TASK DESCRIPTION: Wherever the line with "Where should I click to: Open the task" sits in the listing below, transcribe from it up to and including the line with "Image resolution: width=785", exactly, and leave the remaining lines out.

THE DATA:
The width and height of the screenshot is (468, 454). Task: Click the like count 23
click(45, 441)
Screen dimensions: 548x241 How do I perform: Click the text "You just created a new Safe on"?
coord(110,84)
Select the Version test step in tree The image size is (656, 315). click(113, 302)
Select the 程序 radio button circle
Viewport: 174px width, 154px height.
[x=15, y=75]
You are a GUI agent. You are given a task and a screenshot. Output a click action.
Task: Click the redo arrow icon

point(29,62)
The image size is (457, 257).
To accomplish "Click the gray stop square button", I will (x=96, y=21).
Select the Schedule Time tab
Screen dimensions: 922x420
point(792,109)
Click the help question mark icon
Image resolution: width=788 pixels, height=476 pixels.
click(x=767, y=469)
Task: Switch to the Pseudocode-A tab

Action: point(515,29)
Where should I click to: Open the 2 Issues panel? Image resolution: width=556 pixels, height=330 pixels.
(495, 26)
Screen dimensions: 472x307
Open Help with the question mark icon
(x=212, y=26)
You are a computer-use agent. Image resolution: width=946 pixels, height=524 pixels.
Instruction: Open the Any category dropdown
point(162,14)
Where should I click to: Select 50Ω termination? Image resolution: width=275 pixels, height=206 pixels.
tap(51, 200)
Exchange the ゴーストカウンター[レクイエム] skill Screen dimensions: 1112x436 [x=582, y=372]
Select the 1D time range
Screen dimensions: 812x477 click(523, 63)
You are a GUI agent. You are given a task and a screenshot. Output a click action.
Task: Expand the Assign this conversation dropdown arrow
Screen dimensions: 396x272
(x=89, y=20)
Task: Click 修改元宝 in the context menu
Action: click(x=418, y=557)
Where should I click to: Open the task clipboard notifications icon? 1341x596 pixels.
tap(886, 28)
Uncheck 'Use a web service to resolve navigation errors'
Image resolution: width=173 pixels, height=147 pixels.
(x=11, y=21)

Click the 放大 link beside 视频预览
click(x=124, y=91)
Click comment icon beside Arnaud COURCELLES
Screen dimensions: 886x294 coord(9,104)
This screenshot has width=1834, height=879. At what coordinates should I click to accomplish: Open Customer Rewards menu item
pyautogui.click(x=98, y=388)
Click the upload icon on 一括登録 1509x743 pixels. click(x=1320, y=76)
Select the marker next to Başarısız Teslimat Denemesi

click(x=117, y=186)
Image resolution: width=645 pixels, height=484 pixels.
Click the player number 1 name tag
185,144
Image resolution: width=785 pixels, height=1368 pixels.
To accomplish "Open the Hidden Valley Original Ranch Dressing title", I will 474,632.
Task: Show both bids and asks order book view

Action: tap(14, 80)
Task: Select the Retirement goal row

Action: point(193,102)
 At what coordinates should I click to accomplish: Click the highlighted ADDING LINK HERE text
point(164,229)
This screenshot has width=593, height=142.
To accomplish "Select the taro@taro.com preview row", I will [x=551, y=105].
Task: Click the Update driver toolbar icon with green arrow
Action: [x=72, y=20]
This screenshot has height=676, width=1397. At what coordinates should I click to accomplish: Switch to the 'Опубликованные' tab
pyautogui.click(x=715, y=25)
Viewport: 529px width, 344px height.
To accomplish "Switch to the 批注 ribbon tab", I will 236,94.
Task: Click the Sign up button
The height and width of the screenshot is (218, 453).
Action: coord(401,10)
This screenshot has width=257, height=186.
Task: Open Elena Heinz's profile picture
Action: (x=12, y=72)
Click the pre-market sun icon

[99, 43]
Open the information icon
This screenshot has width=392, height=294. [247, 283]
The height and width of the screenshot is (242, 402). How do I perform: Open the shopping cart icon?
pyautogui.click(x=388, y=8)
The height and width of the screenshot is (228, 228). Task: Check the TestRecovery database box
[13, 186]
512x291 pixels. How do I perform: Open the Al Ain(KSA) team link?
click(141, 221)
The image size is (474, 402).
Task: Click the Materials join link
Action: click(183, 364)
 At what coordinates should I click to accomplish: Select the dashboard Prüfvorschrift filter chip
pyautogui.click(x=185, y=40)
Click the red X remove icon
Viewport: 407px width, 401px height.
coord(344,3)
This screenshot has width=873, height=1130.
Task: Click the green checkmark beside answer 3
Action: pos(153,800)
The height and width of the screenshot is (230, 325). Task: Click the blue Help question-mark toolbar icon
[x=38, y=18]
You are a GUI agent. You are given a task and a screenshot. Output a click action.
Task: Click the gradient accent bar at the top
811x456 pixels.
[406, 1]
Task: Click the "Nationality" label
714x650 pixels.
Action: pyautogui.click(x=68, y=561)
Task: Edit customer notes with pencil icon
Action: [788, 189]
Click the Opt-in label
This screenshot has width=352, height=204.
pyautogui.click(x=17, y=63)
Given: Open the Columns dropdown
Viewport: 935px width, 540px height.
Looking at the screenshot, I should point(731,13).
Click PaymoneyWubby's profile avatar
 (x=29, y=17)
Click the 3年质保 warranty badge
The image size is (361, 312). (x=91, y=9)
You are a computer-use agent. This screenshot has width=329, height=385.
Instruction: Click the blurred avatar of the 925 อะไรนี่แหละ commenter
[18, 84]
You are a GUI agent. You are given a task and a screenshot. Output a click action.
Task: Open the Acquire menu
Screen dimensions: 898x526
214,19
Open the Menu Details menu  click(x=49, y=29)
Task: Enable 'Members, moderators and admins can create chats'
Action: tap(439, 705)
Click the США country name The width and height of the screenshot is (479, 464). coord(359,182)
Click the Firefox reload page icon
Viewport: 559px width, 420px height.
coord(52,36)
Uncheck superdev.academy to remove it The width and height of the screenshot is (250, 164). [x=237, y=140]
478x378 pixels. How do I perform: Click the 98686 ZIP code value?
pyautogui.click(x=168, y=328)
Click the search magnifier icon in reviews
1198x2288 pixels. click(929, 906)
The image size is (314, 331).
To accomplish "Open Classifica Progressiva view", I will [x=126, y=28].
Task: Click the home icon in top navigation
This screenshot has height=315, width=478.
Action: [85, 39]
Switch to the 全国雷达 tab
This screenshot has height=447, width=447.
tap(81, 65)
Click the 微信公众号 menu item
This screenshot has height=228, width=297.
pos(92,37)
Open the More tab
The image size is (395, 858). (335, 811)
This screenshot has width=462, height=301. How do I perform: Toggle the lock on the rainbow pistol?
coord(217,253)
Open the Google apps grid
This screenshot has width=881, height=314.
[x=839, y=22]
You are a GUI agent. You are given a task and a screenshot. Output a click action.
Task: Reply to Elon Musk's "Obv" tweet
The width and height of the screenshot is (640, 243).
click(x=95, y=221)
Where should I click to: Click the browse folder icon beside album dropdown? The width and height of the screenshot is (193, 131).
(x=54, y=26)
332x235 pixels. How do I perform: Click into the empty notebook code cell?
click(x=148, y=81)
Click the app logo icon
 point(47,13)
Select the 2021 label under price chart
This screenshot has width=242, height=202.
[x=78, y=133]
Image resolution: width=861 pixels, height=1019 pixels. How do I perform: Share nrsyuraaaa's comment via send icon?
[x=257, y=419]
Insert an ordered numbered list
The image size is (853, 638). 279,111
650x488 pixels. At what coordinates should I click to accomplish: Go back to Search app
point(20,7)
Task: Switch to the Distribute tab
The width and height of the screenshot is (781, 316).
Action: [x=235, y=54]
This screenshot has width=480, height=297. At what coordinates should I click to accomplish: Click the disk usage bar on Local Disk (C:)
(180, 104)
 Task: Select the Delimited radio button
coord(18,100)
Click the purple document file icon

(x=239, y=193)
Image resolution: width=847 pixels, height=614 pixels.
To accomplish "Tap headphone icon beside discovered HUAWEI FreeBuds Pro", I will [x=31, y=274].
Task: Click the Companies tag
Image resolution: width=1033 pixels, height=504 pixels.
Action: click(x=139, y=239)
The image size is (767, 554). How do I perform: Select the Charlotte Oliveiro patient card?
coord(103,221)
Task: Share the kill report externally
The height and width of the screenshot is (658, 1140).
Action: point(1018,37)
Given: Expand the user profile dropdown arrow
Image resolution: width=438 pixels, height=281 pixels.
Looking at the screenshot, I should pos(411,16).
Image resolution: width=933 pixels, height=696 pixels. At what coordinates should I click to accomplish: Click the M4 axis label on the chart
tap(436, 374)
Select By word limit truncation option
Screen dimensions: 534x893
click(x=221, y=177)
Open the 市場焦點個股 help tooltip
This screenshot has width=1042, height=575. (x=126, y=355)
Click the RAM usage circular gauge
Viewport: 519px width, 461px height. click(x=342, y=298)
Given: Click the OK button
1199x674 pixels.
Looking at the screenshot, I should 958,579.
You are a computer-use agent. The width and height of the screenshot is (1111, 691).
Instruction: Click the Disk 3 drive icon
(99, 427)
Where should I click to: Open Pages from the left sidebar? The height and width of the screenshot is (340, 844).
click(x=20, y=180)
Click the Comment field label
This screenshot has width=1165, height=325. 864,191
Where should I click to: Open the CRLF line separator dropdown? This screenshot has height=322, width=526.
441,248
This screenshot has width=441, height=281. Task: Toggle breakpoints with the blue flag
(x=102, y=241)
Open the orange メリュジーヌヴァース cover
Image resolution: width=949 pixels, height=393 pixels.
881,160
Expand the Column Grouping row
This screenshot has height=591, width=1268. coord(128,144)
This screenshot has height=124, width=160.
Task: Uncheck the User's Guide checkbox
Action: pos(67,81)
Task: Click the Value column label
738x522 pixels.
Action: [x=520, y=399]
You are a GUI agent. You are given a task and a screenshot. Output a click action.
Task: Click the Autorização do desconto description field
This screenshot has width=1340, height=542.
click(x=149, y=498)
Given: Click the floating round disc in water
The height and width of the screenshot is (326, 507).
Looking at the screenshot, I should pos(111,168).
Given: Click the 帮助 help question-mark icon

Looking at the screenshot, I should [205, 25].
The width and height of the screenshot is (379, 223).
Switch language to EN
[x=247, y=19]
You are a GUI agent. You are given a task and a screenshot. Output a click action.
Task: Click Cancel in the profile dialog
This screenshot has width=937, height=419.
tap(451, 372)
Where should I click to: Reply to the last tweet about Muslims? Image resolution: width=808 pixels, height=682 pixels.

FINISHED EXERCISE:
Where should I click to: Open the task clipboard notifications icon? 1341x596 pixels.
tap(886, 28)
Uncheck 'Use a web service to resolve navigation errors'
Image resolution: width=173 pixels, height=147 pixels.
(x=11, y=21)

Click the 放大 link beside 视频预览
click(x=124, y=91)
Click comment icon beside Arnaud COURCELLES
Screen dimensions: 886x294 coord(9,104)
This screenshot has width=1834, height=879. At what coordinates should I click to accomplish: Open Customer Rewards menu item
pyautogui.click(x=98, y=388)
Click the upload icon on 一括登録 1509x743 pixels. click(x=1320, y=76)
Select the marker next to Başarısız Teslimat Denemesi

click(x=117, y=186)
Image resolution: width=645 pixels, height=484 pixels.
Click the player number 1 name tag
185,144
Image resolution: width=785 pixels, height=1368 pixels.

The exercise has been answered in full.